The sweet wort from the mash is filtered in a second vessel, the lauter, before returning to the mash tun for the boil with hops. The local water is soft and Nathan adds gypsum to harden it and accentuate the aromas and flavours of malt and hops.
We are aiming for 6½ barrels of beer. We wait patiently for the liquor in the mash tun to reach 63 degrees C to start the conversion of starch in the grain to brewing sugar. The mash takes 1½ hours, when Nathan is satisfied that a full conversion of the starch has taken place.
The sweet wort is pumped to the lauter vessel where the liquid is removed from the spent grains. Nathan explains that he can’t fit all the grain into the lauter as it’s such a strong beer and he will have to split the mash. The wort then returns to the mash tun for the boil with 750 grams of Fuggles and 650 grams of Goldings, energetically heaved into the tun by Keith. The temperature before the boil is 65 degrees. We are aiming for 30 to 35 units of bitterness: we are not looking for extreme hoppiness or bitterness as contemporary reports indicate the original Audit Ales had a rich malt character. Nathan adds more hops towards the end of the boil and will add further hops – known as dry hopping – when the beer is in cask.
As the wort travels back to the mash tun for the boil it passes through a glass viewing tube (below) and we can admire the bright copper-red colour. A delicious aroma of biscuits and sultana fruit fills the brewhouse: we know we have something special in store.
At the end of the hour-long boil, the hopped wort is cooled in preparation for its transfer to the fermenters, where the wort will be thoroughly pitched or mixed with a Nottingham yeast culture.
Nathan now has the unenviable task of digging the spent grain and hops from the vessels, which will be taken away by a local farmer as cattle and pig feed.

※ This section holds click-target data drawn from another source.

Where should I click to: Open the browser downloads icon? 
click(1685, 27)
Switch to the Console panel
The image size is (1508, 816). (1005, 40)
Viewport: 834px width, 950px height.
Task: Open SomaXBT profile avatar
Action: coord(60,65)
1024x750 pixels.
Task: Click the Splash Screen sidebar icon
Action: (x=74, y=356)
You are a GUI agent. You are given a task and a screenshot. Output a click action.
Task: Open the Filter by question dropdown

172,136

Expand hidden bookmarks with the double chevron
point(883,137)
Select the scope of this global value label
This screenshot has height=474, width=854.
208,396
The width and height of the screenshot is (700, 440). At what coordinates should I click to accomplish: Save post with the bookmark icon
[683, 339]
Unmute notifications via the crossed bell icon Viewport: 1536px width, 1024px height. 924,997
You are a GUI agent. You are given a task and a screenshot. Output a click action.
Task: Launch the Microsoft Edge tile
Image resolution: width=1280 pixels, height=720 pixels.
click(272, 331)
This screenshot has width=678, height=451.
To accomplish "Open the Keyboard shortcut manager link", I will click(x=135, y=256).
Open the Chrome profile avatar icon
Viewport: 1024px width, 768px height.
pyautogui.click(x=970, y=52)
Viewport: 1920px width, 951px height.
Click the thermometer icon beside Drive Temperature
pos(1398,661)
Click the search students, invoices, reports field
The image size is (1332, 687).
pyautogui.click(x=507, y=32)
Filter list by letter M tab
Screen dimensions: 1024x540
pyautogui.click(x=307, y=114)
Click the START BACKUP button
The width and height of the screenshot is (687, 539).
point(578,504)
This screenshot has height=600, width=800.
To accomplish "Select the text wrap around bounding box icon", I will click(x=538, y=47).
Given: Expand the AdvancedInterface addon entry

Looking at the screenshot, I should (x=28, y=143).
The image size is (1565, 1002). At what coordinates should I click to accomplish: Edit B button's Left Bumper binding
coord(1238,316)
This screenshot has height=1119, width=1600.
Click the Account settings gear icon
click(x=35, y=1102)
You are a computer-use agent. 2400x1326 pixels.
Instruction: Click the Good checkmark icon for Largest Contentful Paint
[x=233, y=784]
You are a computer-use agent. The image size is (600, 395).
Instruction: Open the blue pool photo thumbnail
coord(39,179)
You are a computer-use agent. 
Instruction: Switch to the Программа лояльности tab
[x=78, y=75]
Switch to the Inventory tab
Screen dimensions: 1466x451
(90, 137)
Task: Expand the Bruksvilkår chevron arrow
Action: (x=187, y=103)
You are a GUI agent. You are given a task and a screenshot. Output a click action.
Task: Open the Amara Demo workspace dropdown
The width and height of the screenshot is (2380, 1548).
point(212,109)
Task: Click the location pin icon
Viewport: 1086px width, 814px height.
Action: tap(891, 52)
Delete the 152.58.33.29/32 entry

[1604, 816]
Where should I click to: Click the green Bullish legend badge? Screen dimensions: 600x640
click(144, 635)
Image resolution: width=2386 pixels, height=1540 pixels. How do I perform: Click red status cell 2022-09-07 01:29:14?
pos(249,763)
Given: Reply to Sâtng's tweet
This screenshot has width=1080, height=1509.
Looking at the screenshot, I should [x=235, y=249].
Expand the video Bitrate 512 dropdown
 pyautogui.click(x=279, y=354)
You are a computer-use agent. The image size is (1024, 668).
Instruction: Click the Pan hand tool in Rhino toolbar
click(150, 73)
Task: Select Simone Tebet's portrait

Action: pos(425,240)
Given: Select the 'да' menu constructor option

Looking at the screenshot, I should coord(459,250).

By 3pm our work is done for the day. When fermentation is complete, the beer will go into cask. Keith Bott is looking into the possibility of obtaining a wine or port barrel in order to give the beer a vinous finish.
Then we have to wait. The plan is to offer the finished beer next April – the month when modern accounts are finalised – to university bars in Oxford. Roll on spring.